• [How to complete this task] Reproduce every record exactly as given.

• [Raw data]
——————
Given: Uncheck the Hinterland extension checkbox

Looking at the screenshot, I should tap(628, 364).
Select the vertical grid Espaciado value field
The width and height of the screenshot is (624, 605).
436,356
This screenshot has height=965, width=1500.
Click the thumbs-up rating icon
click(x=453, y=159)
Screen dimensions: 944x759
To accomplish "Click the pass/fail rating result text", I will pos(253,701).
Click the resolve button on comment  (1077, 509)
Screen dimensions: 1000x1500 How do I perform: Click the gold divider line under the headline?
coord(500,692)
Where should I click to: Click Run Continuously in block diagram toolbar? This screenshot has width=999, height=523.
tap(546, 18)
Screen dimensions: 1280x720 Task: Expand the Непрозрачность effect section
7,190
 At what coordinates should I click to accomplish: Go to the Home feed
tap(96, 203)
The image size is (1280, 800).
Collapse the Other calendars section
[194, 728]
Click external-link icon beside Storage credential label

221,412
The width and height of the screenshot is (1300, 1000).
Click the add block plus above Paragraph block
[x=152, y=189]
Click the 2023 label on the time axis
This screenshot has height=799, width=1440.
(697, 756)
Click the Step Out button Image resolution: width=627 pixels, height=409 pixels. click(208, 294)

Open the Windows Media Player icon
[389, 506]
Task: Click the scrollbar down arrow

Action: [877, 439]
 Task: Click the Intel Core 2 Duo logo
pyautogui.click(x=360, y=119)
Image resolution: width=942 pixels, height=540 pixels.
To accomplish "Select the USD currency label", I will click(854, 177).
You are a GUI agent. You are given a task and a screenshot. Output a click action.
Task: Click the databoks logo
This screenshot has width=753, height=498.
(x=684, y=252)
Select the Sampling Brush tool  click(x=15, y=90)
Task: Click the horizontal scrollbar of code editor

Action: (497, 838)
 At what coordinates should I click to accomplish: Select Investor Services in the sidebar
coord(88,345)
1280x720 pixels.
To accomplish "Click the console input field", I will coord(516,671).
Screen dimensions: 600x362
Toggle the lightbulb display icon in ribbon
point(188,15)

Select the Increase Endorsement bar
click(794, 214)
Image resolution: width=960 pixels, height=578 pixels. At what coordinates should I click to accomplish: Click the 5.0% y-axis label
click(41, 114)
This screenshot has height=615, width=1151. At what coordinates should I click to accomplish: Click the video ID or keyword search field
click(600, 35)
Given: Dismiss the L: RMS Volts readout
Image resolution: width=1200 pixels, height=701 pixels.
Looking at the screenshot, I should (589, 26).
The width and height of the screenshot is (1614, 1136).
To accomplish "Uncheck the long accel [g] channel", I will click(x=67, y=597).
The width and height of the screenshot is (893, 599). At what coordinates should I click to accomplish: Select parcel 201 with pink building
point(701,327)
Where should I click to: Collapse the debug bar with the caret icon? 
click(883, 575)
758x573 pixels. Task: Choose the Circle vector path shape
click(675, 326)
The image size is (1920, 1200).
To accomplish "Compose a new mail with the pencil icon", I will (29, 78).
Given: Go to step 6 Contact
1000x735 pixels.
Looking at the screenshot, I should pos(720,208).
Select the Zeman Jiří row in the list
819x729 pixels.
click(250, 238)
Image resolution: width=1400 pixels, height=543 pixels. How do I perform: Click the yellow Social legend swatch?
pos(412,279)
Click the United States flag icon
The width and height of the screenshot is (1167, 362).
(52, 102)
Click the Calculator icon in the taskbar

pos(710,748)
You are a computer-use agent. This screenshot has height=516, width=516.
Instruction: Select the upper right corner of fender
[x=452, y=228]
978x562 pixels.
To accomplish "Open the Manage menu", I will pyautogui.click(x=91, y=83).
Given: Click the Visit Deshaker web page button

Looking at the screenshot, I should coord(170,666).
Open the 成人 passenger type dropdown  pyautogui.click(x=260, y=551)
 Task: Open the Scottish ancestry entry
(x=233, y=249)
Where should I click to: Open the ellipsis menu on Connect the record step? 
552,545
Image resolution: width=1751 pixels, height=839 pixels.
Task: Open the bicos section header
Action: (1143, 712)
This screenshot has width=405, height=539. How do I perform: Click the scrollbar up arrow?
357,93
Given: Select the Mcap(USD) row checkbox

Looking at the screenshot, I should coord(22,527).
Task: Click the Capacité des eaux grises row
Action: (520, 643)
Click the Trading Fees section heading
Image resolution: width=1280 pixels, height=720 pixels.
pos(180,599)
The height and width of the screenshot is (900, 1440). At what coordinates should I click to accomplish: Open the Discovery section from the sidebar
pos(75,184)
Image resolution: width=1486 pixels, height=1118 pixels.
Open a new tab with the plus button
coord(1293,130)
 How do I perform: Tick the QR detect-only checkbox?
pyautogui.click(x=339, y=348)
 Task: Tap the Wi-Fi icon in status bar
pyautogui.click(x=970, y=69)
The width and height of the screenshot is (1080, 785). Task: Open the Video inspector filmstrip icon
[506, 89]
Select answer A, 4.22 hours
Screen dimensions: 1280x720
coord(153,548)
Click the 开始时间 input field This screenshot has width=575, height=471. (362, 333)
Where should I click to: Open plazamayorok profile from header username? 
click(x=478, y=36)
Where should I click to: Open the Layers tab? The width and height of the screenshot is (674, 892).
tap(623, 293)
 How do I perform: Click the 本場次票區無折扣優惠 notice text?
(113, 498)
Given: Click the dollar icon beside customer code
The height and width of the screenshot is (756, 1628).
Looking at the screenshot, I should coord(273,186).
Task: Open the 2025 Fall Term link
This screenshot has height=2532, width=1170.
——————
• [Finished task]
Given: Uncheck the Hinterland extension checkbox

Looking at the screenshot, I should tap(628, 364).
Select the vertical grid Espaciado value field
The width and height of the screenshot is (624, 605).
436,356
This screenshot has height=965, width=1500.
Click the thumbs-up rating icon
click(x=453, y=159)
Screen dimensions: 944x759
To accomplish "Click the pass/fail rating result text", I will pos(253,701).
Click the resolve button on comment  (1077, 509)
Screen dimensions: 1000x1500 How do I perform: Click the gold divider line under the headline?
coord(500,692)
Where should I click to: Click Run Continuously in block diagram toolbar? This screenshot has width=999, height=523.
tap(546, 18)
Screen dimensions: 1280x720 Task: Expand the Непрозрачность effect section
7,190
 At what coordinates should I click to accomplish: Go to the Home feed
tap(96, 203)
The image size is (1280, 800).
Collapse the Other calendars section
[194, 728]
Click external-link icon beside Storage credential label

221,412
The width and height of the screenshot is (1300, 1000).
Click the add block plus above Paragraph block
[x=152, y=189]
Click the 2023 label on the time axis
This screenshot has height=799, width=1440.
(697, 756)
Click the Step Out button Image resolution: width=627 pixels, height=409 pixels. click(208, 294)

Open the Windows Media Player icon
[389, 506]
Task: Click the scrollbar down arrow

Action: [877, 439]
 Task: Click the Intel Core 2 Duo logo
pyautogui.click(x=360, y=119)
Image resolution: width=942 pixels, height=540 pixels.
To accomplish "Select the USD currency label", I will click(854, 177).
You are a GUI agent. You are given a task and a screenshot. Output a click action.
Task: Click the databoks logo
This screenshot has width=753, height=498.
(x=684, y=252)
Select the Sampling Brush tool  click(x=15, y=90)
Task: Click the horizontal scrollbar of code editor

Action: (497, 838)
 At what coordinates should I click to accomplish: Select Investor Services in the sidebar
coord(88,345)
1280x720 pixels.
To accomplish "Click the console input field", I will coord(516,671).
Screen dimensions: 600x362
Toggle the lightbulb display icon in ribbon
point(188,15)

Select the Increase Endorsement bar
click(794, 214)
Image resolution: width=960 pixels, height=578 pixels. At what coordinates should I click to accomplish: Click the 5.0% y-axis label
click(41, 114)
This screenshot has height=615, width=1151. At what coordinates should I click to accomplish: Click the video ID or keyword search field
click(600, 35)
Given: Dismiss the L: RMS Volts readout
Image resolution: width=1200 pixels, height=701 pixels.
Looking at the screenshot, I should (589, 26).
The width and height of the screenshot is (1614, 1136).
To accomplish "Uncheck the long accel [g] channel", I will click(x=67, y=597).
The width and height of the screenshot is (893, 599). At what coordinates should I click to accomplish: Select parcel 201 with pink building
point(701,327)
Where should I click to: Collapse the debug bar with the caret icon? 
click(883, 575)
758x573 pixels. Task: Choose the Circle vector path shape
click(675, 326)
The image size is (1920, 1200).
To accomplish "Compose a new mail with the pencil icon", I will (29, 78).
Given: Go to step 6 Contact
1000x735 pixels.
Looking at the screenshot, I should pos(720,208).
Select the Zeman Jiří row in the list
819x729 pixels.
click(250, 238)
Image resolution: width=1400 pixels, height=543 pixels. How do I perform: Click the yellow Social legend swatch?
pos(412,279)
Click the United States flag icon
The width and height of the screenshot is (1167, 362).
(52, 102)
Click the Calculator icon in the taskbar

pos(710,748)
You are a computer-use agent. This screenshot has height=516, width=516.
Instruction: Select the upper right corner of fender
[x=452, y=228]
978x562 pixels.
To accomplish "Open the Manage menu", I will pyautogui.click(x=91, y=83).
Given: Click the Visit Deshaker web page button

Looking at the screenshot, I should coord(170,666).
Open the 成人 passenger type dropdown  pyautogui.click(x=260, y=551)
 Task: Open the Scottish ancestry entry
(x=233, y=249)
Where should I click to: Open the ellipsis menu on Connect the record step? 
552,545
Image resolution: width=1751 pixels, height=839 pixels.
Task: Open the bicos section header
Action: (1143, 712)
This screenshot has width=405, height=539. How do I perform: Click the scrollbar up arrow?
357,93
Given: Select the Mcap(USD) row checkbox

Looking at the screenshot, I should coord(22,527).
Task: Click the Capacité des eaux grises row
Action: (520, 643)
Click the Trading Fees section heading
Image resolution: width=1280 pixels, height=720 pixels.
pos(180,599)
The height and width of the screenshot is (900, 1440). At what coordinates should I click to accomplish: Open the Discovery section from the sidebar
pos(75,184)
Image resolution: width=1486 pixels, height=1118 pixels.
Open a new tab with the plus button
coord(1293,130)
 How do I perform: Tick the QR detect-only checkbox?
pyautogui.click(x=339, y=348)
 Task: Tap the Wi-Fi icon in status bar
pyautogui.click(x=970, y=69)
The width and height of the screenshot is (1080, 785). Task: Open the Video inspector filmstrip icon
[506, 89]
Select answer A, 4.22 hours
Screen dimensions: 1280x720
coord(153,548)
Click the 开始时间 input field This screenshot has width=575, height=471. (362, 333)
Where should I click to: Open plazamayorok profile from header username? 
click(x=478, y=36)
Where should I click to: Open the Layers tab? The width and height of the screenshot is (674, 892).
tap(623, 293)
 How do I perform: Click the 本場次票區無折扣優惠 notice text?
(113, 498)
Given: Click the dollar icon beside customer code
The height and width of the screenshot is (756, 1628).
Looking at the screenshot, I should coord(273,186).
Task: Open the 2025 Fall Term link
This screenshot has height=2532, width=1170.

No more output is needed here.